Best Trees to Plant in Minneapolis

Bur oak leaves

While planting trees may seem simple, choosing the best trees for your Minneapolis home can be a challenge. Southeast Minnesota contains numerous ecological regions and different soil types that favor different trees.

  • Hennepin County is mostly part of the Big Woods region, whose thick soil consists mainly of crushed limestone left by the retreat of the Des Moines glacier.
  • Ramsey County is mostly Twin Cities Highlands soil, which before settlement was a marshy plain with outwash soils ranging from clayey loam to sand.
  • The Mississippi River area of Central Minnesota is part of the poorly drained fine sand of the Anoka Sand Plain. 

Keeping your soil in mind, as well as the temperature and the wind, here are the nine best trees to plant in Minneapolis.

Hardiness Zone

USDA Hardiness Zone Map
Minneapolis sits in the USDA hardiness zone 4b-5a. 

Coniferous Trees for Minneapolis

Conifers are trees that bear their seeds in cones (leading to the name conifer) and are known for their needles.
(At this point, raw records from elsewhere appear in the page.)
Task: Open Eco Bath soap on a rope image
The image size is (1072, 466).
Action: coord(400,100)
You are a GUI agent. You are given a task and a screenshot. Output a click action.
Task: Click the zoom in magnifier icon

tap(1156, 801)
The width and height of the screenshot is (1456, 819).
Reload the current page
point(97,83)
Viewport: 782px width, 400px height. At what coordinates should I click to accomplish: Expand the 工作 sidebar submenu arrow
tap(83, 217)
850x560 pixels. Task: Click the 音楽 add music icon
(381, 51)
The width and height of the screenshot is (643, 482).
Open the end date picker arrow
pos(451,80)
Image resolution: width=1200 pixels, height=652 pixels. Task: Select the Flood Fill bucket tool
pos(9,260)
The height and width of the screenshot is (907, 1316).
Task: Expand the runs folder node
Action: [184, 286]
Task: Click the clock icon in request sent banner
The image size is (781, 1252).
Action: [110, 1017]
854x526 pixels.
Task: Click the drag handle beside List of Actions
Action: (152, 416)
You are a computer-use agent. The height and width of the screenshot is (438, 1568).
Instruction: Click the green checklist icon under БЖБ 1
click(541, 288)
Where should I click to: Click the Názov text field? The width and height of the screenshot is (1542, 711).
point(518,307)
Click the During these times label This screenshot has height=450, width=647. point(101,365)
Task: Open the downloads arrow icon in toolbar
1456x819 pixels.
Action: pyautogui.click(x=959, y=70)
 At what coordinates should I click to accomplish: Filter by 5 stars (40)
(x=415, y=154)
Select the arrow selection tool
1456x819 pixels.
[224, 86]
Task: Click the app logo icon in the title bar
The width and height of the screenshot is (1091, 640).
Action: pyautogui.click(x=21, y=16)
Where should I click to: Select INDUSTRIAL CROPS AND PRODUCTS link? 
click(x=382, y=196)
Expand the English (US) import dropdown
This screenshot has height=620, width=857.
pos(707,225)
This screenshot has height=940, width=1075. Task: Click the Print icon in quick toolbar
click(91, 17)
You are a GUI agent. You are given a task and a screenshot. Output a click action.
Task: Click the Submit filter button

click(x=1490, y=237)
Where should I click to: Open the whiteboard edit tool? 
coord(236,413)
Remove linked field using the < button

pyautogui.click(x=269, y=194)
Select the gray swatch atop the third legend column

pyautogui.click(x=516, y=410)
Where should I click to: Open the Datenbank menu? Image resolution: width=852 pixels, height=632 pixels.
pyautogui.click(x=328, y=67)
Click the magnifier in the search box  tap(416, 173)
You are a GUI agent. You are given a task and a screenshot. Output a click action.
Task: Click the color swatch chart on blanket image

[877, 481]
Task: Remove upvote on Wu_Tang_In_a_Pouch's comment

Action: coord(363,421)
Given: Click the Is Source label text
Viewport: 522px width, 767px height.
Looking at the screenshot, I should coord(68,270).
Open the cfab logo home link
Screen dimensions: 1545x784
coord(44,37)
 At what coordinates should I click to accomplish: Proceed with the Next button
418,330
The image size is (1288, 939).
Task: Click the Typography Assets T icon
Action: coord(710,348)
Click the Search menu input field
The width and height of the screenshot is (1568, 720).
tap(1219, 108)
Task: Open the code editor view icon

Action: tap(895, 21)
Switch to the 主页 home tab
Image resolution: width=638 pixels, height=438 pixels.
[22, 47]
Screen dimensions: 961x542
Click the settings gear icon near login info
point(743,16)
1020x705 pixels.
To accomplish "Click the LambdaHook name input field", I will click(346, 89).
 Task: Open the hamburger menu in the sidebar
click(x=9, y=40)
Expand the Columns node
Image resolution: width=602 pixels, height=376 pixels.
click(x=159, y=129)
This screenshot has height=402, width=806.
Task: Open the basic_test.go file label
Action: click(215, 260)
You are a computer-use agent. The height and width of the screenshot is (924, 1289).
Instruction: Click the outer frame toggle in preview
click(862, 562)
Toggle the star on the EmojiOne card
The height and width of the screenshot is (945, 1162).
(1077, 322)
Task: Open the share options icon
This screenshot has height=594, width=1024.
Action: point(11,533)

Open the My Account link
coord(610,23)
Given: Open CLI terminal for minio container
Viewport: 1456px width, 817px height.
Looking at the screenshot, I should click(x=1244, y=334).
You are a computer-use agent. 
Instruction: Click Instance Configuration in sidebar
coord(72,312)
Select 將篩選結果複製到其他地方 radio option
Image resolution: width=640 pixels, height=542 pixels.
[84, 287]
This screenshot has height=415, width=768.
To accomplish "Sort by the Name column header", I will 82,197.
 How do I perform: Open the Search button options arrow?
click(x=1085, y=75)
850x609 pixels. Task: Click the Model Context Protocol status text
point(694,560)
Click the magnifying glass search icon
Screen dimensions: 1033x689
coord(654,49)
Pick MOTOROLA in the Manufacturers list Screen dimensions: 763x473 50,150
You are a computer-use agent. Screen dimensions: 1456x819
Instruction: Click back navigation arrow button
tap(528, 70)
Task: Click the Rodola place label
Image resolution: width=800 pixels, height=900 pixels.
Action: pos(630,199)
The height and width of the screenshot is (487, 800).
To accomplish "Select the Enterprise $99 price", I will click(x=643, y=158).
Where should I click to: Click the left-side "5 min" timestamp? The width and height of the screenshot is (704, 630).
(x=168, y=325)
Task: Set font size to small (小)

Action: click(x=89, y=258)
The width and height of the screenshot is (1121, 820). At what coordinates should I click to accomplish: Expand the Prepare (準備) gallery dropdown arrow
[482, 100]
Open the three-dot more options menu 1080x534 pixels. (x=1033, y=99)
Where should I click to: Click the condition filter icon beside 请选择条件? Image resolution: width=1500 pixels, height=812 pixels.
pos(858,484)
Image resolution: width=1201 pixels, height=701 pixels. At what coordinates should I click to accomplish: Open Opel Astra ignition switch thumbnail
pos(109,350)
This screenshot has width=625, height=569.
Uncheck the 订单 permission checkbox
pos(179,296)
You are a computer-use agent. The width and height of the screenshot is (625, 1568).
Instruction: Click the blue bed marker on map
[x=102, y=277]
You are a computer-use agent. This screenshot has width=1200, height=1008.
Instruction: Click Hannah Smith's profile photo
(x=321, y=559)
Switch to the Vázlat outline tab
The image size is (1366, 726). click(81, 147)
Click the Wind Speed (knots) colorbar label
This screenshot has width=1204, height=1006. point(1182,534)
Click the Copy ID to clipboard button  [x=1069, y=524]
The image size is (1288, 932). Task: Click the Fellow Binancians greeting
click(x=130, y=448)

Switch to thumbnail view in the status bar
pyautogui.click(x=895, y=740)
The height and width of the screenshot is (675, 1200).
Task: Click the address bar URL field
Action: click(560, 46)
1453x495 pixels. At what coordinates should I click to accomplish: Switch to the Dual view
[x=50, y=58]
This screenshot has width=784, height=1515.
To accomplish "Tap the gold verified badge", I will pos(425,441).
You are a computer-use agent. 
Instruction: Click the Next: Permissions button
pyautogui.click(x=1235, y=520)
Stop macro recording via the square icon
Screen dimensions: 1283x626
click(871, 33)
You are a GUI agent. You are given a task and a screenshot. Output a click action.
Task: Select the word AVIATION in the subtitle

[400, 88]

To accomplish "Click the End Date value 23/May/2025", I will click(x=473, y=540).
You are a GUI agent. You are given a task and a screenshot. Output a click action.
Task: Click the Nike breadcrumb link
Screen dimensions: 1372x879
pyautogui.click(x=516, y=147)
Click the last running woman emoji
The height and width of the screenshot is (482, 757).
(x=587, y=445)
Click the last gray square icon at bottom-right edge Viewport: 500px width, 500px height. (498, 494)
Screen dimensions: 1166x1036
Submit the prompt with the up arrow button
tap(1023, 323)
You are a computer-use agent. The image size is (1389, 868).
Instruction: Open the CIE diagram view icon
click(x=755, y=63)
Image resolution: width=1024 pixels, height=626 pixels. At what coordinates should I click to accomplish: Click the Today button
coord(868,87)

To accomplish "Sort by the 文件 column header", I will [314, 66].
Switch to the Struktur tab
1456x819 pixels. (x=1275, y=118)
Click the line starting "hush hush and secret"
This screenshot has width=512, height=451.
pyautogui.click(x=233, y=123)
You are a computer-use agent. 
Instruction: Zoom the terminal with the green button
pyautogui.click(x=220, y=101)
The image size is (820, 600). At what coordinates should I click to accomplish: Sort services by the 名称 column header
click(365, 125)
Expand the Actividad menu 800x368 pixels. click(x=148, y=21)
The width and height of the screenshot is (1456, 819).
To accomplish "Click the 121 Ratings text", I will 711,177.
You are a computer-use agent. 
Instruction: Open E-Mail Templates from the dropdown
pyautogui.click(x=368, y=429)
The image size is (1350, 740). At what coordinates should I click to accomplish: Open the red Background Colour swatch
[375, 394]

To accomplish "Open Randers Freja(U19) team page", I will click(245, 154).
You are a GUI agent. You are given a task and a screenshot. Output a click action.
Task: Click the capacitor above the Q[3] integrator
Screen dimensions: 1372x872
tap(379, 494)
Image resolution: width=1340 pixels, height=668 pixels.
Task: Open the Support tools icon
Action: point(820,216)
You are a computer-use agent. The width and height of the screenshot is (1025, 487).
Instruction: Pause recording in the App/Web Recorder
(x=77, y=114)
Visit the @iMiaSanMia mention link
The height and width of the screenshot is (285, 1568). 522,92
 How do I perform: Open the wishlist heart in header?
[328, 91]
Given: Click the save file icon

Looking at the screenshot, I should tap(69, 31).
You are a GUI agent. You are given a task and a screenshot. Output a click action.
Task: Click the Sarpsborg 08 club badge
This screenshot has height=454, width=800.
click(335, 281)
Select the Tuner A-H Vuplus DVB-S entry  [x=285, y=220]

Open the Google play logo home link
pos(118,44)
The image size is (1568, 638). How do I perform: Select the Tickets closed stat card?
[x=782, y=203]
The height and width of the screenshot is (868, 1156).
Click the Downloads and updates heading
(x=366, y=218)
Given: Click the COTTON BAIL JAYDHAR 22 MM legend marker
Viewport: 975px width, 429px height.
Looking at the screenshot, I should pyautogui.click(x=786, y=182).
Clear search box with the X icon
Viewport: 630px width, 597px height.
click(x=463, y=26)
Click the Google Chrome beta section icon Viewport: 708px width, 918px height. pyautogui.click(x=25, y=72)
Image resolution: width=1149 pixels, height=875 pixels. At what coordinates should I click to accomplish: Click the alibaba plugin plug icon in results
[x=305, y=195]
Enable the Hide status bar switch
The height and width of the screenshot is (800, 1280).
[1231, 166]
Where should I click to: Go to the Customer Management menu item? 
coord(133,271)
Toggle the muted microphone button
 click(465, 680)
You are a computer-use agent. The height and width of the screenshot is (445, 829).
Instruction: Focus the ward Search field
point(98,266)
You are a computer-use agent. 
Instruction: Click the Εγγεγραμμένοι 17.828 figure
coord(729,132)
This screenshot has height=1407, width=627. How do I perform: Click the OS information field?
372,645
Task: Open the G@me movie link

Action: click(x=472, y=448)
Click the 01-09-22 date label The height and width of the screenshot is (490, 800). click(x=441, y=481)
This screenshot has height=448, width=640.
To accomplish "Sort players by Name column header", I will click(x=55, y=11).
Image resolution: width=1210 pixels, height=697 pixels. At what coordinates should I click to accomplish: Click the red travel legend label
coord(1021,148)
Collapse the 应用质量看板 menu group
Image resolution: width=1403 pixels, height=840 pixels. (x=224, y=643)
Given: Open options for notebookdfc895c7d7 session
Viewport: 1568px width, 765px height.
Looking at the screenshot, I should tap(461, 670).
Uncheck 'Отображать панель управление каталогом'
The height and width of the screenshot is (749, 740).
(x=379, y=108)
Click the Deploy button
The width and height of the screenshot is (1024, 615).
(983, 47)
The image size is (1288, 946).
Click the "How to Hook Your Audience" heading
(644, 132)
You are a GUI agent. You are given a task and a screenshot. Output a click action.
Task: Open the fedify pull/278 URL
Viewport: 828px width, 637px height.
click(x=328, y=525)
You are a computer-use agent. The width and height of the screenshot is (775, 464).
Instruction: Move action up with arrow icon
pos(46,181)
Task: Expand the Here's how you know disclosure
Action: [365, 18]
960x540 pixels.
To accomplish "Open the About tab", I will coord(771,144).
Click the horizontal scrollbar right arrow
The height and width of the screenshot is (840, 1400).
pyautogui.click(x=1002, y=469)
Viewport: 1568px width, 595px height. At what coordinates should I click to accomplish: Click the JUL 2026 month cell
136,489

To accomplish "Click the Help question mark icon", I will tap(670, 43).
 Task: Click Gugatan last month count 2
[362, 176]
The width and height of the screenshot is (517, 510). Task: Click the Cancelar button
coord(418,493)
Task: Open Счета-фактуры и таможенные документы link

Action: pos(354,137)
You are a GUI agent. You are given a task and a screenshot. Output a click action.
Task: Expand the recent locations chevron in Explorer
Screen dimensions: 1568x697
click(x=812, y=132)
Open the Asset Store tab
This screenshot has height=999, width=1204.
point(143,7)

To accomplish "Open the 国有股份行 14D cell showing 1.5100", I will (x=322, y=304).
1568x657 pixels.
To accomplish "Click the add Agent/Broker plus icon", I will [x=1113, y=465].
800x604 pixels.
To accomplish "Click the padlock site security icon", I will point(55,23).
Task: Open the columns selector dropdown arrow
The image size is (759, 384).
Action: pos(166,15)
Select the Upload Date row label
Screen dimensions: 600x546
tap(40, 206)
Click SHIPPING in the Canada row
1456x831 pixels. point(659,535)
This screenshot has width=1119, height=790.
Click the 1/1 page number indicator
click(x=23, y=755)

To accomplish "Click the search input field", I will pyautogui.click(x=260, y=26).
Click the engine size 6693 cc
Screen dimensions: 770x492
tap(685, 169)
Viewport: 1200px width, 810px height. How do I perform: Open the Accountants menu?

Most conifer species keep their needles all year, leading to the term “evergreen”.

They are good trees to plant for privacy and wind breaks.

Good ones for Minneapolis:

Red cedar
Eastern Red Cedar
white cedar
Northern White Cedar
scots pine
Scots pine
white fir
White fir

Eastern Red Cedar (Juniperus virginiana)

Red cedar
Eastern red cedar.
Photo Credit: Joshua Mayer / Flickr / CC by SA 2.0.

Eastern red cedars are native to southeast Minnesota and prefer sunny, well-drained sites where there isn’t much competition from hardwood species. Avoid planting too close to your garden or on small lots, as the roots spread and rob available moisture from the soil.

To Note: If you live near apple orchards, you may want to consider a different tree. Eastern red cedars and apple trees spread cedar-apple rust to each other if they are planted too closely together.

Hardiness zones: 2-9

Sun: Full

Soil: Clay, loam, sand. Acidic, alkaline, well-drained.

Mature size: 40-50 feet tall; 10-20 feet wide

Moisture requirements: Tolerates drought, dry soil, and road salt. 

Maintenance: Low

Foliage: Silver-blue in the spring, turning blue-green through the summer 

Flowers: A dark blue berry-like cone that birds flock to during winter

Northern White Cedar (Thuja occidentalis)

white cedar
Northern white cedar.
Photo Credit: Kate Ter Haar / Flickr / CC BY 2.0.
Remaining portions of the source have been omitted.